Duolingo is definitely my favourite language app because it’s super easy to use and gives you different forms of questions to mix things up a bit. If you are a beginner, the app gives you the option to start from the basics or if you already have some knowledge of the language, you can do a placement test. Duolingo asks you questions such as ‘Which of these if “the man”?’ and gives you four pictures and corresponding words (in the language of your choice). After you have made your selection, it says the word aloud to you. The app then gives you the words you just saw but this time, without pictures and gets you to translate them into English. Duolingo also gives you the chance to speak the words written on the screen and will tell you if your pronunciation is correct (with a much-reduced embarrassment factor than doing so in front of a class). If you do this for a small amount of time every day, you will really start to see progress.

A small change I made was to change the language of my phone and Facebook. This way, I’m constantly faced with words that I don’t know and am forced to learn them. This will lead to your fair share of accidental changes to your unlock PIN and time settings but after all, mistakes are the best way to learn and after 17 times, the word ‘cancelar’ will start to look a lot more similar to cancel.

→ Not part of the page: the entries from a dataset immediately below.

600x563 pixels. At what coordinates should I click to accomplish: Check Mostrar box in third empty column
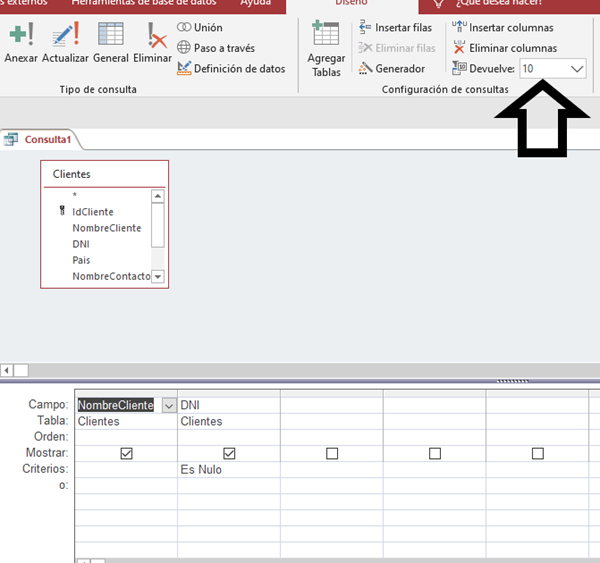(x=332, y=453)
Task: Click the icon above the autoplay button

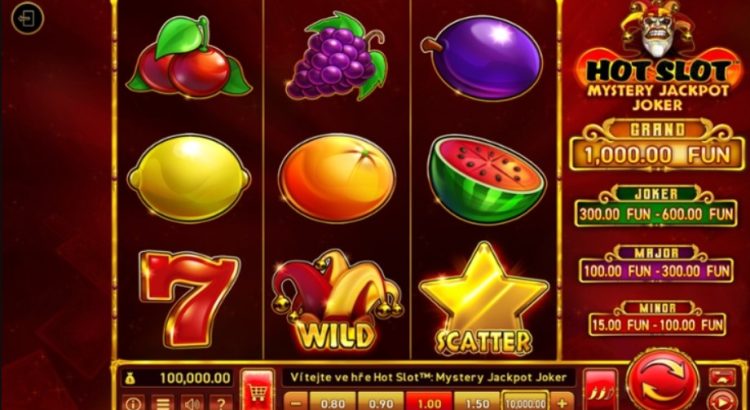Action: pyautogui.click(x=723, y=377)
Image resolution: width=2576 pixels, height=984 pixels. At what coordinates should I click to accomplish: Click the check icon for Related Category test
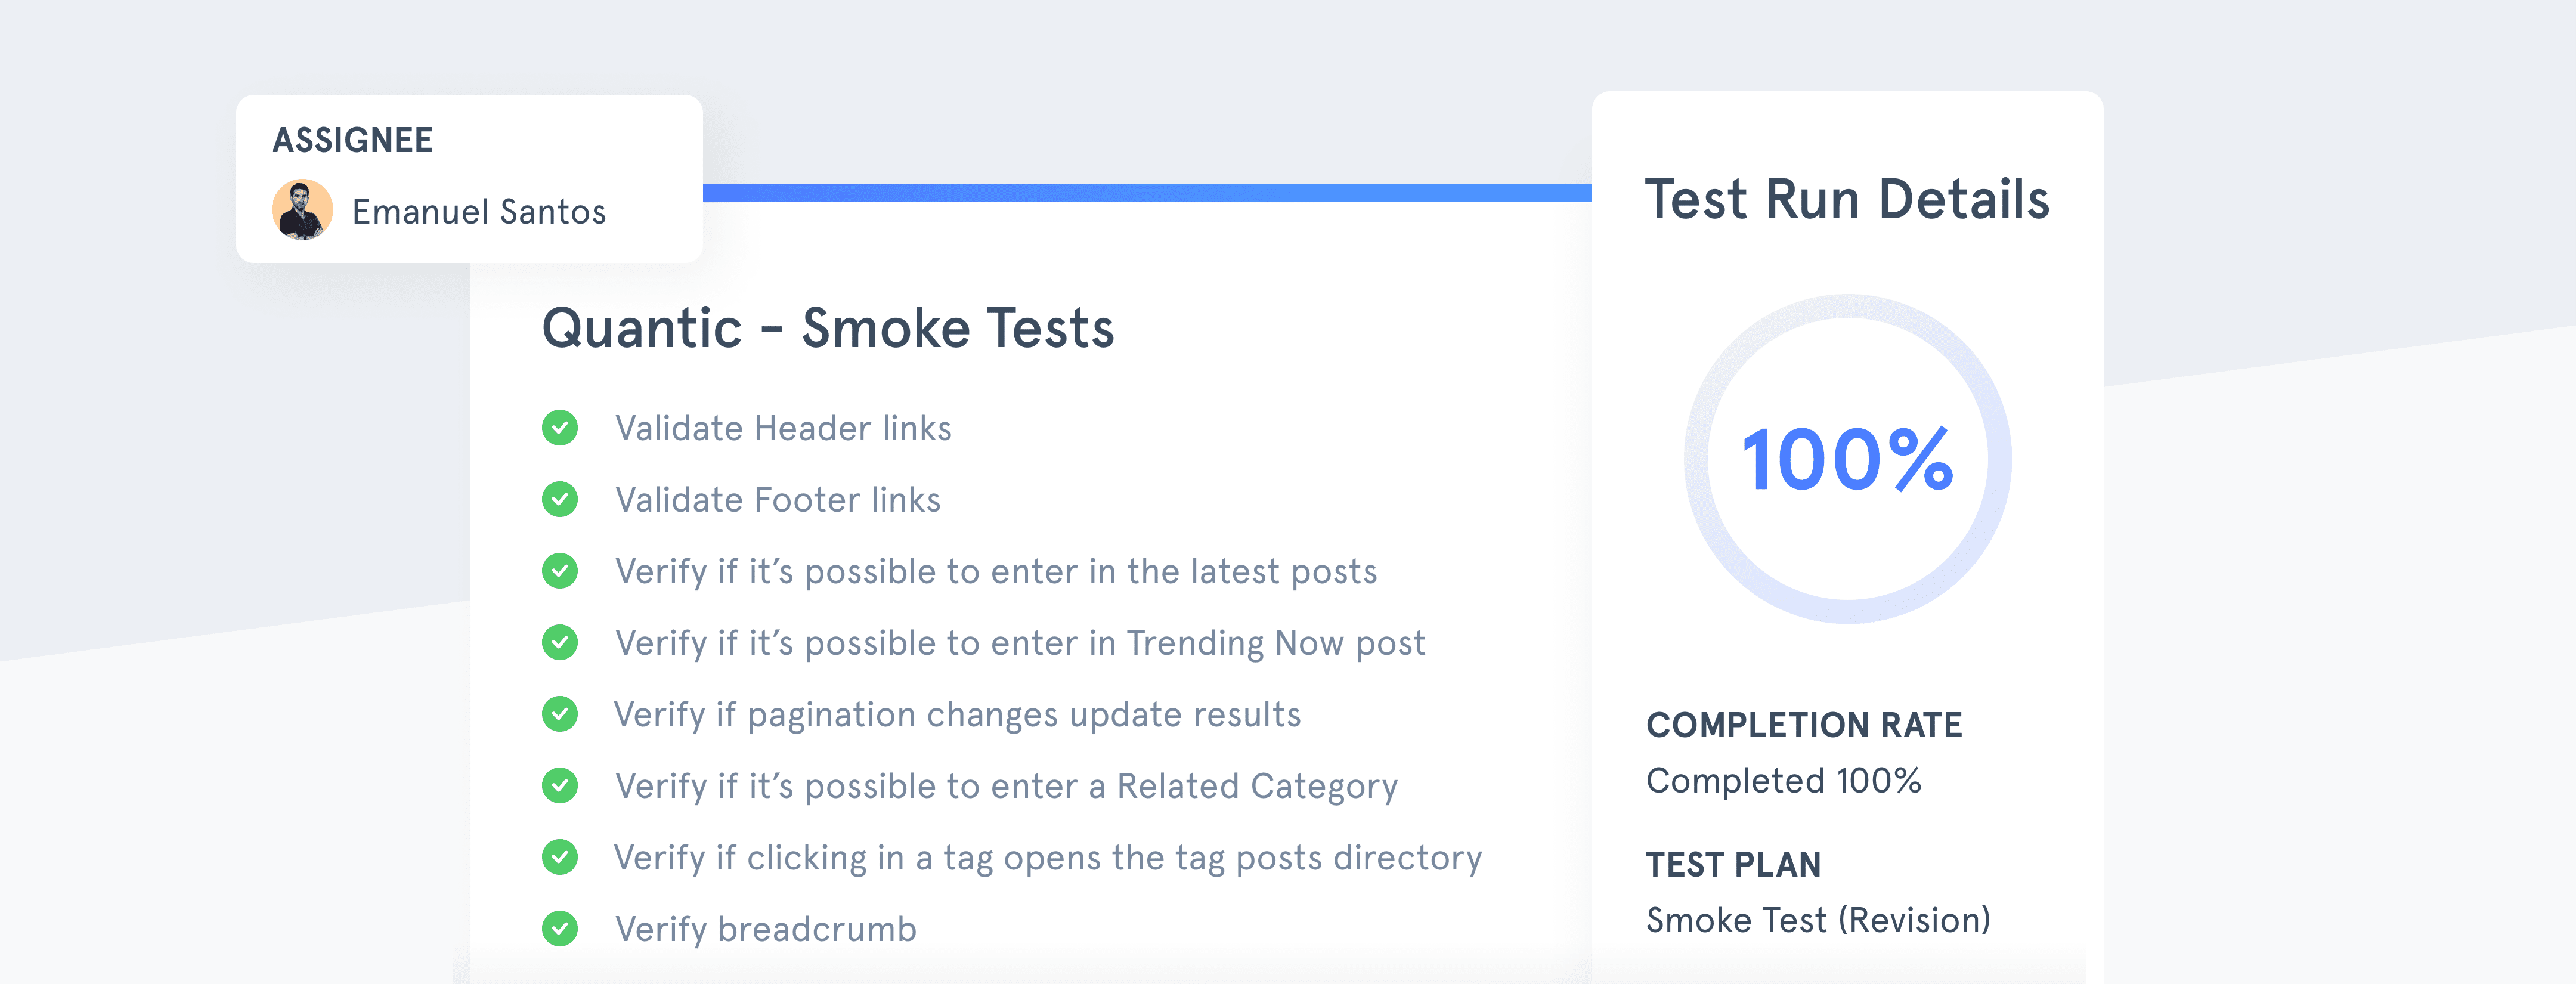click(x=560, y=786)
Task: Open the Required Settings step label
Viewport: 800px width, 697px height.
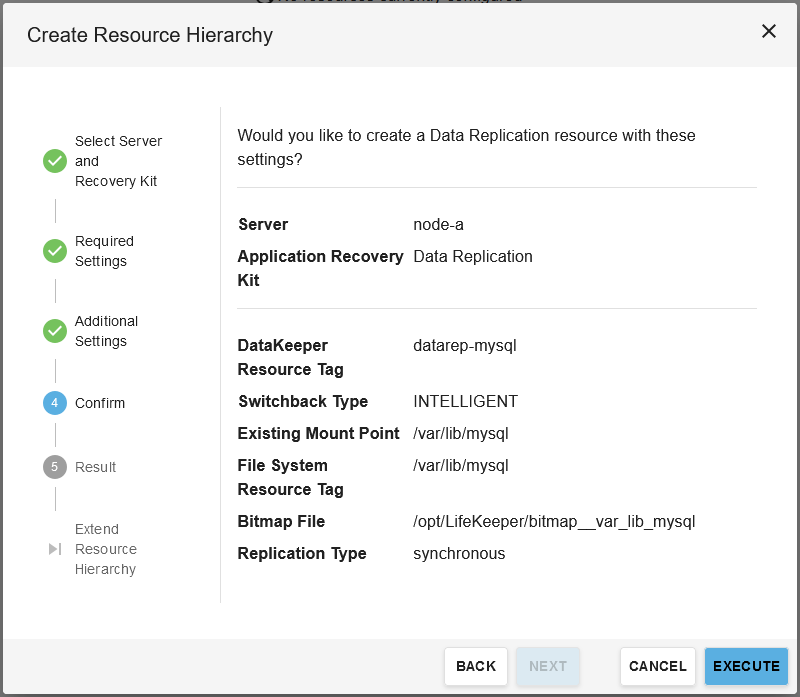Action: [x=104, y=251]
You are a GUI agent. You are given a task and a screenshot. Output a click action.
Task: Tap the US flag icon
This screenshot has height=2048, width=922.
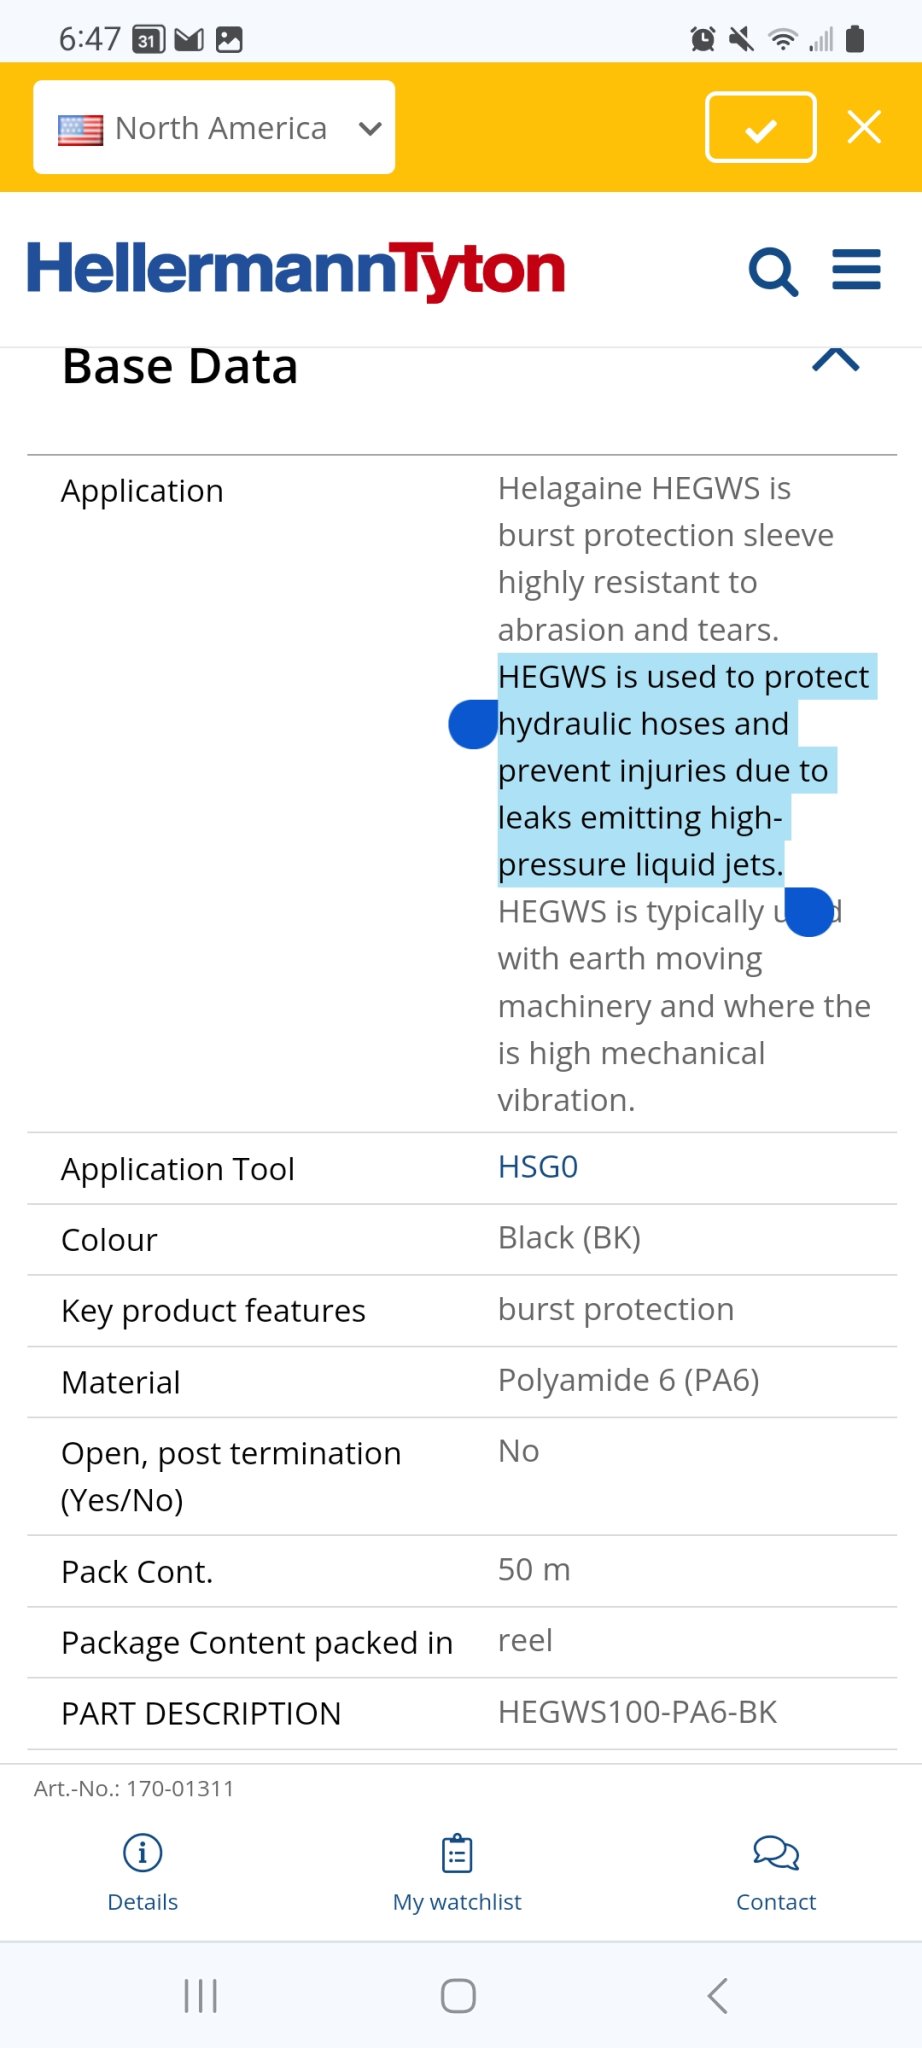pos(80,130)
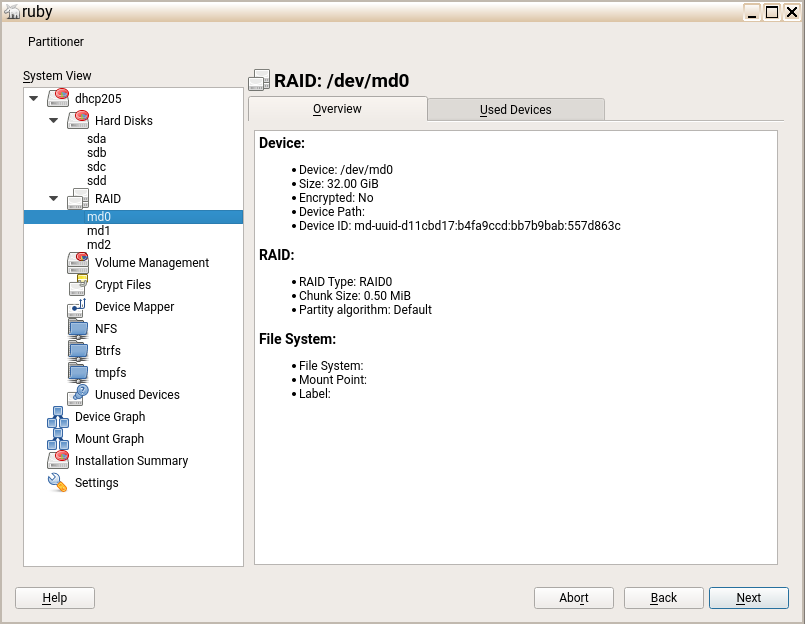Select the Installation Summary icon

[x=58, y=461]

It’s a good idea to search Facebook for groups of other budding multilinguals who want to practice over a coffee. If there isn’t already a group for the language you are learning, why not start one? Chances are there are others who, inspired by Pitbull’s lyrics, are experiencing the same desire to expand their language skill set.

Raid the library and second-hand bookshops for dictionaries and textbooks. I know for sure that the Beaumont St. bookshop has current German textbooks and an overflowing language section. The Auchmuty library has a section in the Flowers room for language packages that include a book and CD or DVD. These are located near the DVDs and provide hours of valuable language instruction and laughter at the textbook photos documenting early 90s fashion.

So if you’re wanting to enhance your skills or just confuse the Guzman y Gomez employee by ordering in Spanish, spend a little bit of time on apps such as Duolingo every day and you’ll soon be fist-pumping to the Dora Explorer theme screaming “vámonos!”